──────── DATA SHOWN

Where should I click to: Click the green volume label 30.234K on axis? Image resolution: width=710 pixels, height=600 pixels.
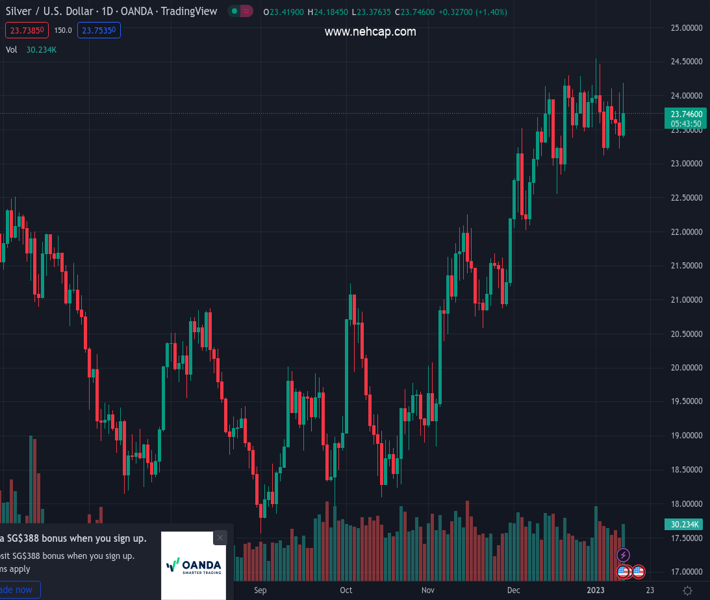pyautogui.click(x=683, y=524)
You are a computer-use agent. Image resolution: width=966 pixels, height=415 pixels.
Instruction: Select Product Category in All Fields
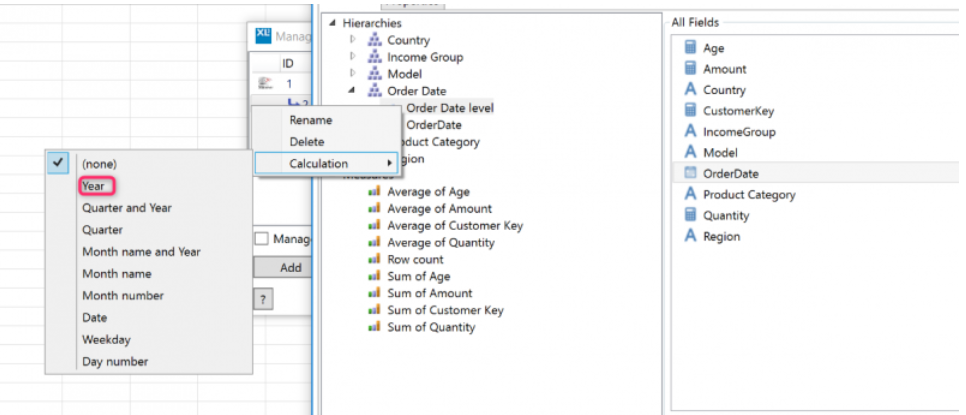click(x=749, y=195)
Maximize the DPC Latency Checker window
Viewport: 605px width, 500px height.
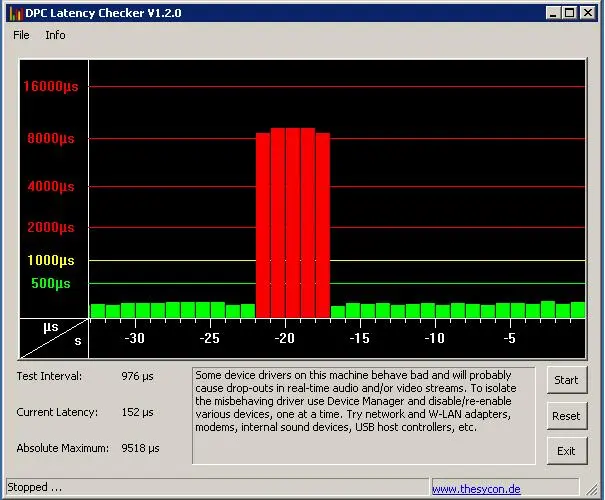pyautogui.click(x=570, y=12)
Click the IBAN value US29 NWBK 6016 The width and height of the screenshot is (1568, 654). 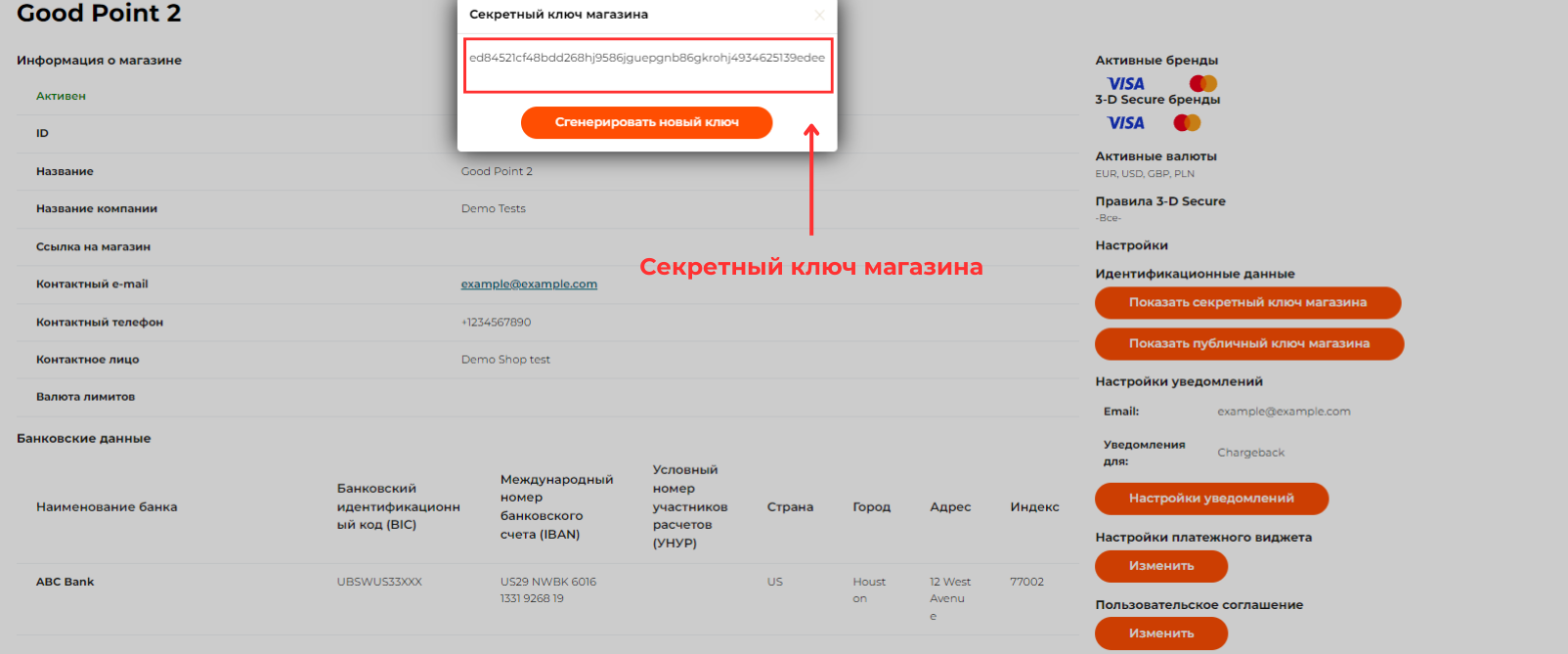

────────────────

| AIM OF THE EXERCISE |
Any picture in the data is to be skipped, while each line is returned exactly as written.

| SOLUTION FOR THIS PROBLEM |
Where should I click to: Click the green volume label 30.234K on axis? Image resolution: width=710 pixels, height=600 pixels.
pyautogui.click(x=683, y=524)
You are a computer-use agent. Image resolution: width=966 pixels, height=415 pixels.
Instruction: Select Product Category in All Fields
click(x=749, y=195)
Maximize the DPC Latency Checker window
Viewport: 605px width, 500px height.
pyautogui.click(x=570, y=12)
Click the IBAN value US29 NWBK 6016 The width and height of the screenshot is (1568, 654). 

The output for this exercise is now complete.